Screen grounding examples
━━━━━━━━━━━━━━━━
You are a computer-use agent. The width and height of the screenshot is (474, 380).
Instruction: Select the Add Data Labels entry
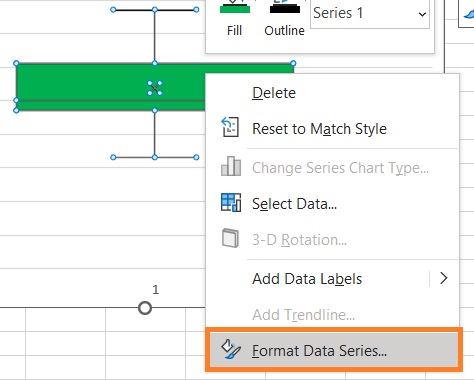(307, 279)
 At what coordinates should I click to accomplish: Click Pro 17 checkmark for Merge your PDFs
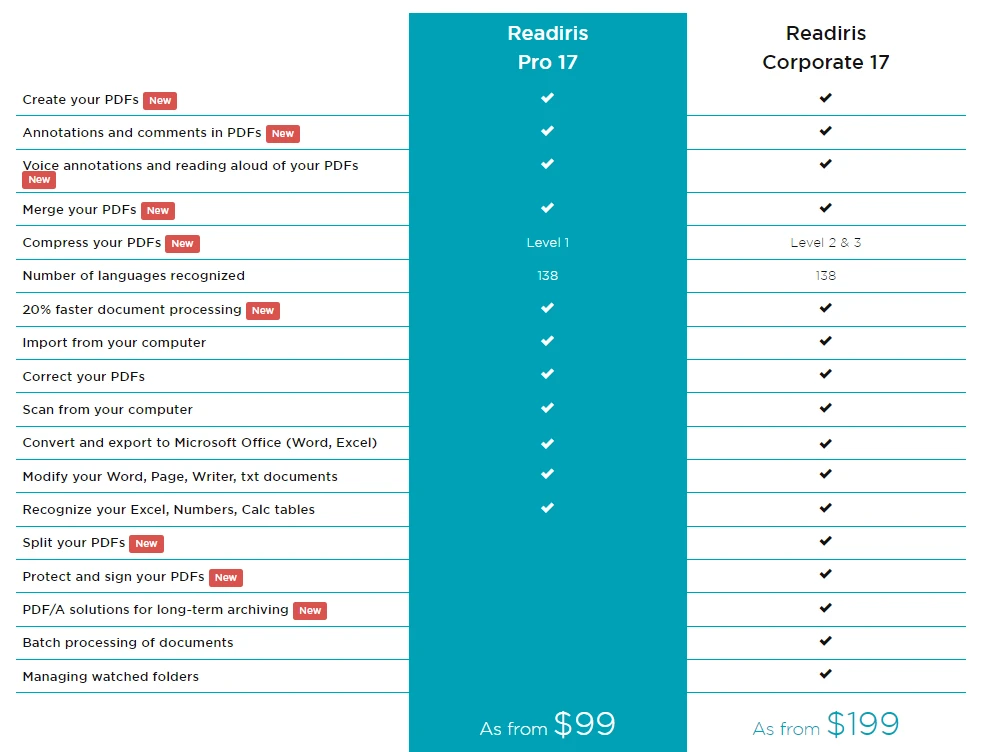[547, 208]
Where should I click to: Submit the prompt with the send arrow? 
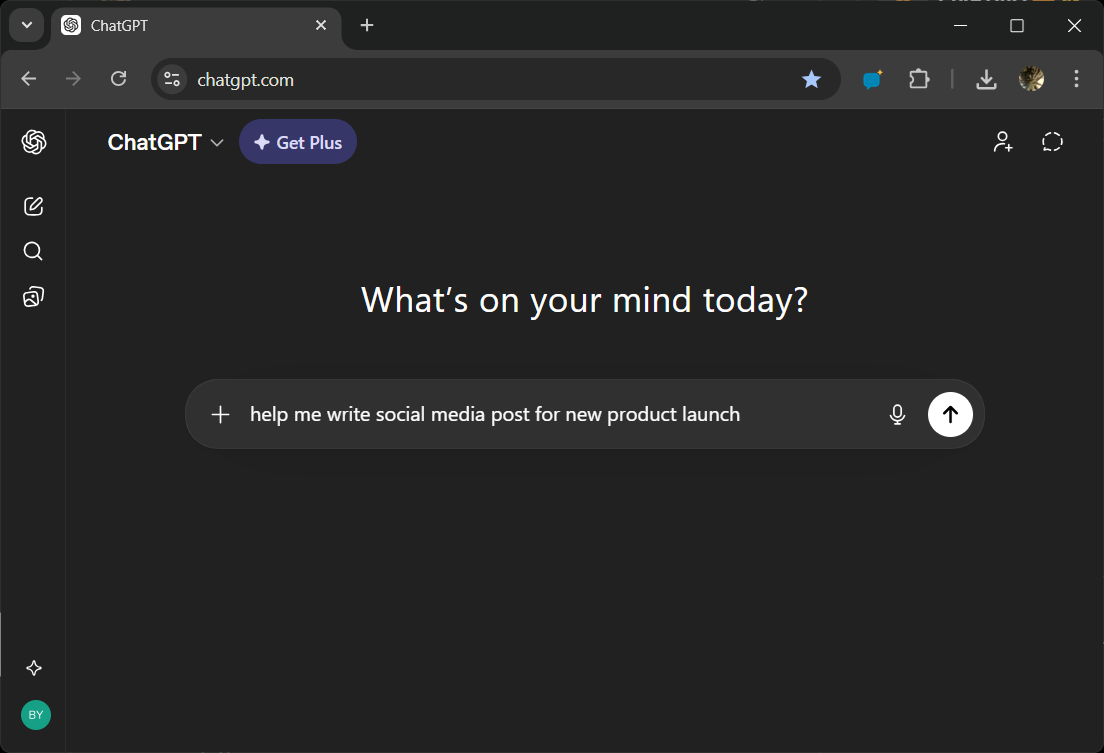pos(950,414)
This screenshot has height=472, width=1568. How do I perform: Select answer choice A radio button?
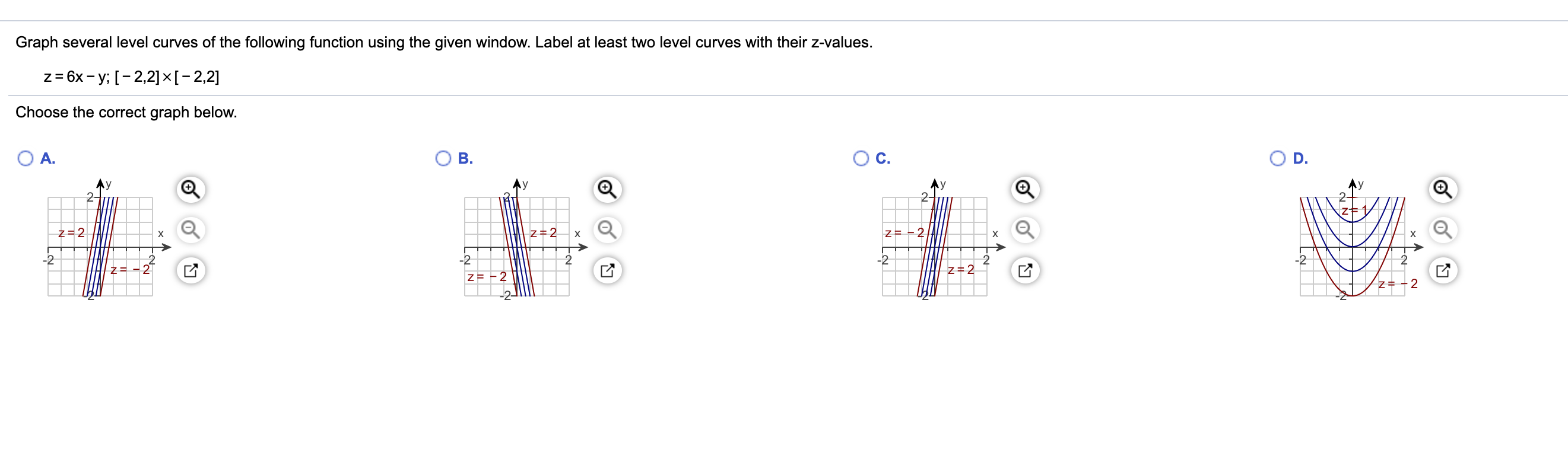point(24,158)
━━━━━━━━━━━━━━━━
Copy out all the records above, swapping "screenshot" for "screen image" everywhere it occurs and leaving everything else unchanged. Omit the pictures from your answer.

-- OUTPUT BELOW --
You are a computer-use agent. The width and height of the screen image is (474, 380).
Instruction: Select the Add Data Labels entry
(307, 279)
 At what coordinates should I click to accomplish: Click Pro 17 checkmark for Merge your PDFs
[547, 208]
Where should I click to: Submit the prompt with the send arrow? 
pos(950,414)
This screen image has height=472, width=1568. How do I perform: Select answer choice A radio button?
point(24,158)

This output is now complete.